EXERCISE: Below this line is the material. Write out only its lines from the one containing "Where should I click to: Switch" through the one containing "Image resolution: width=1920 pixels, height=1040", both kept, exactly.
---------------
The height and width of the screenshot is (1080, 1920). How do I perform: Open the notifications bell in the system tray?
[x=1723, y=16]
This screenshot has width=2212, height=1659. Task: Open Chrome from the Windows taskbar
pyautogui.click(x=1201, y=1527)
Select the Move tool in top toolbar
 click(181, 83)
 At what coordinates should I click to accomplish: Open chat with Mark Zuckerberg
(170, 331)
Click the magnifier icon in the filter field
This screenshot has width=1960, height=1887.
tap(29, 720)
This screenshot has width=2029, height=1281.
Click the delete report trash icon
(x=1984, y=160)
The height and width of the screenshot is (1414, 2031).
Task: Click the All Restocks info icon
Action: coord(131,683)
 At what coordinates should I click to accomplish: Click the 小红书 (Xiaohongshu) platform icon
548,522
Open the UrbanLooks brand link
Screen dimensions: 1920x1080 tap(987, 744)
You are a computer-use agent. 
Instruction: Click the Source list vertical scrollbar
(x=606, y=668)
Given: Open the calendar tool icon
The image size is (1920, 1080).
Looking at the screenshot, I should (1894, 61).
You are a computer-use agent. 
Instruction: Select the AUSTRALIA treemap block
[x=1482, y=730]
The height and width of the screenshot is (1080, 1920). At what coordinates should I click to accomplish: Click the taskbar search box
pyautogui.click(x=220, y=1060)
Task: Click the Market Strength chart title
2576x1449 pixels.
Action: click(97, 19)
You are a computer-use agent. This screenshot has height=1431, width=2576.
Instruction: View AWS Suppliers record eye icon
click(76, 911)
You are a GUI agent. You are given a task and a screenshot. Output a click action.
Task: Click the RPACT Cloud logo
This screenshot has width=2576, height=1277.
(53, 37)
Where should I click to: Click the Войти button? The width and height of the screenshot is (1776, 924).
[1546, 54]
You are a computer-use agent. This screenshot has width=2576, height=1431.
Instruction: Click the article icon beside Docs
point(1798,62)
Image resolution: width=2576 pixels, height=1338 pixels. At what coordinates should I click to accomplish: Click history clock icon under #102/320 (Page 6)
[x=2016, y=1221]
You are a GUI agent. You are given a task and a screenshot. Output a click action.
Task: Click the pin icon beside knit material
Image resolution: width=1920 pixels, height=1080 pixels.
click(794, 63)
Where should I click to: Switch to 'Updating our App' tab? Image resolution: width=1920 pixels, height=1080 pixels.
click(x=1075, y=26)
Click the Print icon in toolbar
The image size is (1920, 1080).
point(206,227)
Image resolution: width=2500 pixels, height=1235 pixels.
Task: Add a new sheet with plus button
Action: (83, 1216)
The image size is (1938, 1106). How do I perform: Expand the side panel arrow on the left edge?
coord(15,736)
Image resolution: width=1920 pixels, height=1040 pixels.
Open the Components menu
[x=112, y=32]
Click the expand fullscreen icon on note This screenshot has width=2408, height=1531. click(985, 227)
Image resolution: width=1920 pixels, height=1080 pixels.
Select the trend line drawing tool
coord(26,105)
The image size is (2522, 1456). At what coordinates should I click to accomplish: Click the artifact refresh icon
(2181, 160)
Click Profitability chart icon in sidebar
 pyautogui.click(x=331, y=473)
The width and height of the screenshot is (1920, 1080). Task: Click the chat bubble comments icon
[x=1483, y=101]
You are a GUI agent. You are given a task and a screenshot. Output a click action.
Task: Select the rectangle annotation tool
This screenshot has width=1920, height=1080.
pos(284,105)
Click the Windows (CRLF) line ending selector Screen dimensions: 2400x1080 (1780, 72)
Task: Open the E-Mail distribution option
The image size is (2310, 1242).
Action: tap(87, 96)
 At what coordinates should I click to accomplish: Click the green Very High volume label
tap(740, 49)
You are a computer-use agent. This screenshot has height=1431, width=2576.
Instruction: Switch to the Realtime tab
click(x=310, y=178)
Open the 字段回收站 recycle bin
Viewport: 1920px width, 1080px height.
---------------
RESPONSE:
Where should I click to: Switch to 'Updating our App' tab? Image resolution: width=1920 pixels, height=1080 pixels.
click(x=1075, y=26)
Click the Print icon in toolbar
The image size is (1920, 1080).
point(206,227)
Image resolution: width=2500 pixels, height=1235 pixels.
Task: Add a new sheet with plus button
Action: (83, 1216)
The image size is (1938, 1106). How do I perform: Expand the side panel arrow on the left edge?
coord(15,736)
Image resolution: width=1920 pixels, height=1040 pixels.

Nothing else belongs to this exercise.